The next step is to implement logarithms and powers of e. This will be useful on its own but will also let me calculate powers and roots. One way I found to calculate logarithms is with a Taylor series like this: 


This seems ideal since it only requires one loop and several multiply and divide operations which shouldn't take up much room in Flash. Even with the the MSP430 running at 16MHz, it rook over 3 seconds to calculate ln(7). In an effort to speed things up I examined the code for multiplying and dividing but didn't find much to improve. One thing I did change was the addition routine. I was adding a 0 to the beginning of every result so that there would be room for a 1 if I needed to carry. However, in most cases the 0 wasn't needed and when doing repeated additions during multiplication, the 0s accumulated at the beginning of the result wasting memory. Removing these 0s wasted time so I changed the addition code to only add the 0 when necessary. This still didn't make it much faster, though.

Next, I ran the code on my PC and noticed that it needed to access the external memory over 2 million times to calculate the logarithm to 16 decimal places. Clearly this was the bottleneck. The next idea I tried was the CORDIC method which is ideal for small microcontrollers like the MSP430. This uses a precomputed table and only needs adds and bit shifts, two things that microcontrollers can do much more efficiently than multiplying and dividing. Using this method I can calculate e^x and ln(x) for a wide range of values in less than one second because it only needs about 50,000 accesses to the external memory.

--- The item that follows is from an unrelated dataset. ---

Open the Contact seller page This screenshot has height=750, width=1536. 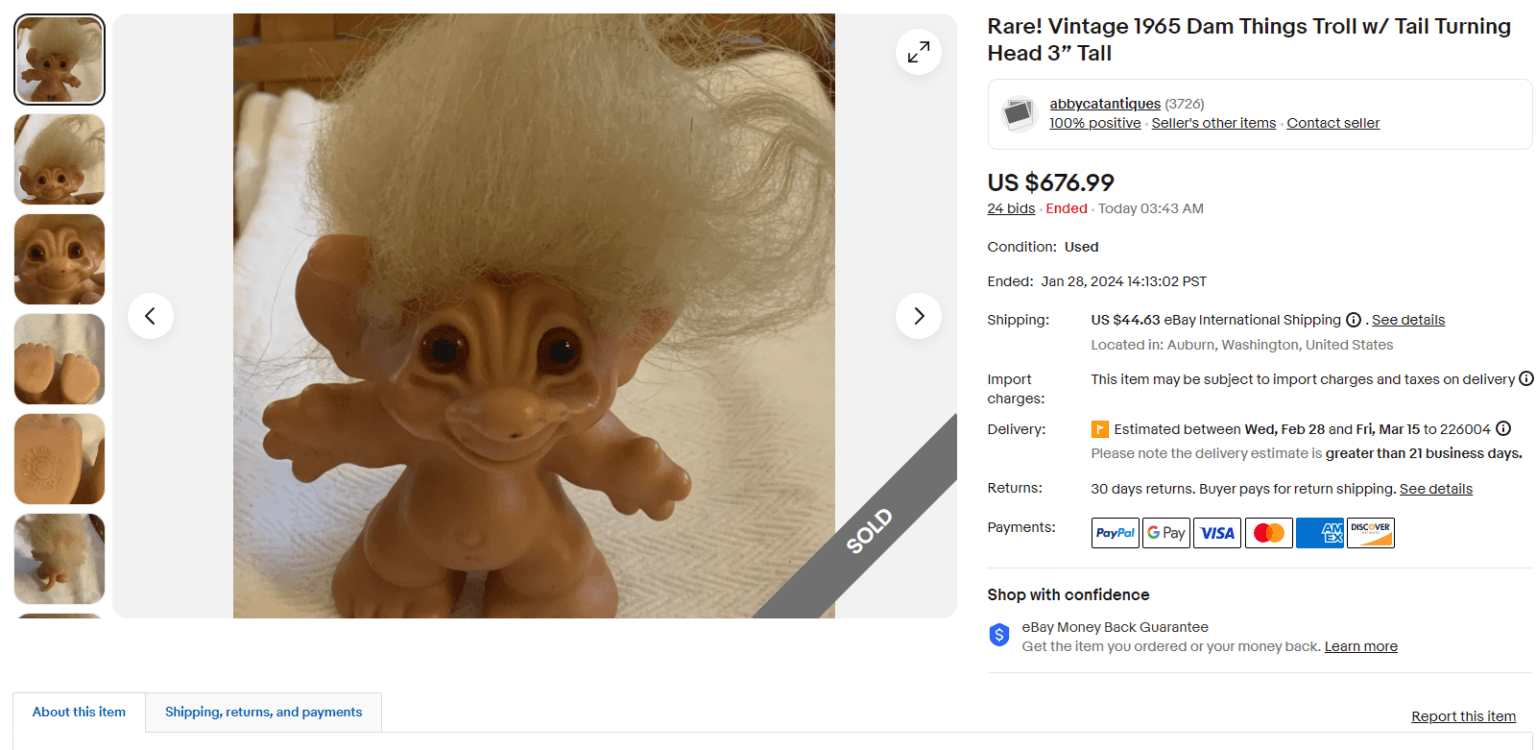[x=1333, y=122]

After I finished the ln function but before I started on the e^x function, I noticed that the program was already 6.5k. This is a little concerning since 16k is the max size for the program and there are still many more features to add. One thing that can reduce size is the static keyword. Making all my functions static shrunk the program size down to only 3.7k. After adding some more entries to the CORDIC table, improving the ln function, and adding the e^x function, the program size was back up to almost 6.5k again. This seems very strange since the program is now almost 1,000 lines and the ln functions only takes 50 lines. In fact commenting out the ln function reduces the program down to only 4.4k. Why this one small function should suddenly add more than 2k to my code is not clear but I hope to figure it out soon.